Cass had done the only thing he could to ensure his own survival. In the cold darkness of night, he saw that clearly; what kept him awake was whether survival was always the right thing. For the first time since he’d arrived at Brian Freeman’s house, Cass felt the ghosts drawing closer, finding their places in the corners of his room and round the sides of the furniture, only their clawing hands visible. He knew more of the dead than the living, and one day they’d realise that and drag him down as one of their own.

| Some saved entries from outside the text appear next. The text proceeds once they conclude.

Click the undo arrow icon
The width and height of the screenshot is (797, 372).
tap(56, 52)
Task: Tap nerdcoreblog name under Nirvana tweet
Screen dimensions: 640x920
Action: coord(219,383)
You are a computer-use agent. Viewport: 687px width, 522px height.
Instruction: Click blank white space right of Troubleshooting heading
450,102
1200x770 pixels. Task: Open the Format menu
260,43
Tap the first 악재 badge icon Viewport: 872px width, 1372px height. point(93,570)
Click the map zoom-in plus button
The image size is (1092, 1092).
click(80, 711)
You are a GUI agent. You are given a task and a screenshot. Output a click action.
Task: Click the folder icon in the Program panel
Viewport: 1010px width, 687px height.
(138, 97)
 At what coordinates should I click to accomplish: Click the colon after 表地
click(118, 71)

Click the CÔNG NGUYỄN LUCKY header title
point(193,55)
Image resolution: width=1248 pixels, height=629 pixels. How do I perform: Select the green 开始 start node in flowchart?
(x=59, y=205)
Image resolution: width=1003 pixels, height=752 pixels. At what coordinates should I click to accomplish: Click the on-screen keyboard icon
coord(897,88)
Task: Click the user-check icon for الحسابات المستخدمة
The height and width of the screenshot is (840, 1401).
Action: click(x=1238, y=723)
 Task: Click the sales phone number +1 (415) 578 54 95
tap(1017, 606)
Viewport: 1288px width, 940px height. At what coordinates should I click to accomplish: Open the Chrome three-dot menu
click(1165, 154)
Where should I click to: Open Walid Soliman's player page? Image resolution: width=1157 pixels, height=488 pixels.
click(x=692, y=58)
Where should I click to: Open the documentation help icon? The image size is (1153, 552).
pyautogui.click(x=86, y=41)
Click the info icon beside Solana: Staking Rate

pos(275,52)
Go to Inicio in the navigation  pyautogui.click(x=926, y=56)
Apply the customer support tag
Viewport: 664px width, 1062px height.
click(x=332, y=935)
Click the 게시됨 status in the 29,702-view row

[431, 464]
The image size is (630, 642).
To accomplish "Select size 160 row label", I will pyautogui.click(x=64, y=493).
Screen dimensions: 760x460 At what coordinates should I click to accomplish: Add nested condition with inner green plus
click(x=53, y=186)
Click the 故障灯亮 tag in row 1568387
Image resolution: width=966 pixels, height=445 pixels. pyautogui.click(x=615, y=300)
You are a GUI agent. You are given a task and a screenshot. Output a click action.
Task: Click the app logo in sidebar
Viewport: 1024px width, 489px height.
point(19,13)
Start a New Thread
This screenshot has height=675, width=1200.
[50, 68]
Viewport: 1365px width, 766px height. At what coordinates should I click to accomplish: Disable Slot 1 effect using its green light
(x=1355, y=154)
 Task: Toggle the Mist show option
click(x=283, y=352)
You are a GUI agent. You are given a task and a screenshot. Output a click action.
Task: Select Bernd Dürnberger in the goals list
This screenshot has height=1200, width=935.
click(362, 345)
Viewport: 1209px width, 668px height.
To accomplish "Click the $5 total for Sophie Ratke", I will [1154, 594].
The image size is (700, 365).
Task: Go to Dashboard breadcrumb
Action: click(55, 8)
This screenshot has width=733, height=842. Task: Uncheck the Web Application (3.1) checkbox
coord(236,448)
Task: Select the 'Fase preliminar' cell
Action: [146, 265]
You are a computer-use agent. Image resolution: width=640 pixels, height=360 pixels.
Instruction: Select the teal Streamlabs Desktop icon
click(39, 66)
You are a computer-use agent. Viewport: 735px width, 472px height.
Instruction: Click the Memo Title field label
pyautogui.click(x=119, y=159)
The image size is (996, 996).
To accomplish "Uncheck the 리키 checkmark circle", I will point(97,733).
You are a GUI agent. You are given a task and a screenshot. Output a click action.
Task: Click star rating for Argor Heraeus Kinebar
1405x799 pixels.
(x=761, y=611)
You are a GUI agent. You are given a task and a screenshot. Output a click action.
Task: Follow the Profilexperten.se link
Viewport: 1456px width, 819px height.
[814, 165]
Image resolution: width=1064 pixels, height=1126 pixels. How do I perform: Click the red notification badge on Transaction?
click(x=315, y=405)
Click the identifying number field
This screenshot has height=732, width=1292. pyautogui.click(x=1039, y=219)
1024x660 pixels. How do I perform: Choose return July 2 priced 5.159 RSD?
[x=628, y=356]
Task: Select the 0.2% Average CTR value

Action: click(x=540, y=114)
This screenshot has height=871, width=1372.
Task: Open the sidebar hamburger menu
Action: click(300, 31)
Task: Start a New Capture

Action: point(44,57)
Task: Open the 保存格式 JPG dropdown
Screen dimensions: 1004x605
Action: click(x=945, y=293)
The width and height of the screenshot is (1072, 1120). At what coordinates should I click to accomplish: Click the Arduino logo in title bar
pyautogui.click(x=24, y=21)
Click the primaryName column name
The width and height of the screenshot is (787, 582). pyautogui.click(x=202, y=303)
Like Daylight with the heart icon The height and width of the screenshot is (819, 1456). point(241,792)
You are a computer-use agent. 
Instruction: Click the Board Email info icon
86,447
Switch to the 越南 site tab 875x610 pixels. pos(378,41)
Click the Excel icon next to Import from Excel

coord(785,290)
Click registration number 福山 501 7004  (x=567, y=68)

The house was warm, but he shivered as he sat up, feeling claustrophobic. He itched to get out in the freezing air, just for a walk, to clear his head of his demons and focus on tomorrow. So much now lay in Maric’s hands: getting into those systems was the route to finding Luke – he was sure of it. Carrying his shoes with him he crept silently through the sleeping house. He found a set of house keys in the kitchen drawer and slipped them in his pocket. The light in the downstairs room was still on, and when he peered in he saw Brian Freeman snoring softly, his head tilted backwards. Papers had fallen from his lap to the floor and Cass fought the urge to replace them. He carefully pulled the door closed. Slipping his shoes on, he left the house.
‘You’ve got to look up, Charlie.’
At three o’clock in the morning the city was eerily quiet. Cass asked the black cab to wait for him, and the driver was amenable. Even though it was December and the office party season had kicked in, the night shift were simply cruising the deserted streets. London hadn’t regained its footing after the bombings and with this new bug scare people clearly preferred keeping to the relative safety of their own homes to celebrate the festive cheer.
Cass closed the door behind him. As he turned the corner the chug of the engine was still audible. There was something comforting about it, he thought, as he stared at the impressive building. Most of its windows were still alight. Of course he had come here to focus his thinking: The Bank’s headquarters, the old MI6 building. Where else was there for him to go? Somewhere inside there, Freeman’s mole was studiously working away, and someone else’s computer and photos and files would be in his dead brother’s office, as if Christian had never existed.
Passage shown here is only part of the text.